I like the idea of using NtCurrentTeb()->LastStatusValue instead to get at the lower level NT error code. I think treating files pending deletion as "not found" is reasonable.

The only way I can see this going wrong is if a program checks for existence, gets file-not-found, and then proceeds to attempt to create a file at this location rather than attempting a different file name. However, such a program should recover from failing to create a unique file anyway after the file creation attempt, so that's not a big concern.

mstorsjo commented 7 months ago

I think I also would favour NtCurrentTeb()->LastStatusValue rather than explicitly linking against an undeclared function from ntdll.

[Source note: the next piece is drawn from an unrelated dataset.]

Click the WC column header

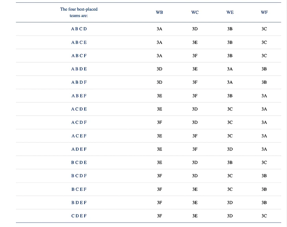coord(195,12)
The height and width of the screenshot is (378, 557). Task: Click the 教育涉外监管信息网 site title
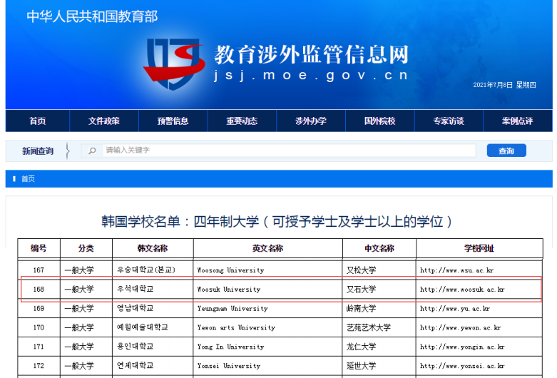point(311,55)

I wonder if @cjacek have any wisdom to share here, about what's portable in practice and what's not, when it comes to constructs like these.

cjacek commented 7 months ago

Generally yes, I think that NtCurrentTeb()->LastStatusValue should be safe. I used Wine testing infrastructure to confirm that, see: https://testbot.winehq.org/JobDetails.pl?Key=145102. I modified existing Wine tests to check LastStatusValue (see patch.diff on that page) and it behaves as expected on all Windows versions from 7 to 11.

ntdll.dll is loaded to all Windows processes, that's where the startup code lives and that's what makes syscalls possible on Windows. Many of its functions are undocumented and claimed as "internal", but in practice so many applications depend on them one way or another that it's unrealistic for future Windows to change that fundamentally. The same applies to TEB layout.

RtlGetLastNtStatus is just a tiny helper that returns LastStatusValue from TEB. LastStatusValue is set whenever NT-style error status is converted to win32-style error using RtlNtStatusToDosError. Most of kernel32 functions are in fact relatively thin wrappers around ntdll functions and need to perform error code conversion on error. GetFileAttributesW does exactly that.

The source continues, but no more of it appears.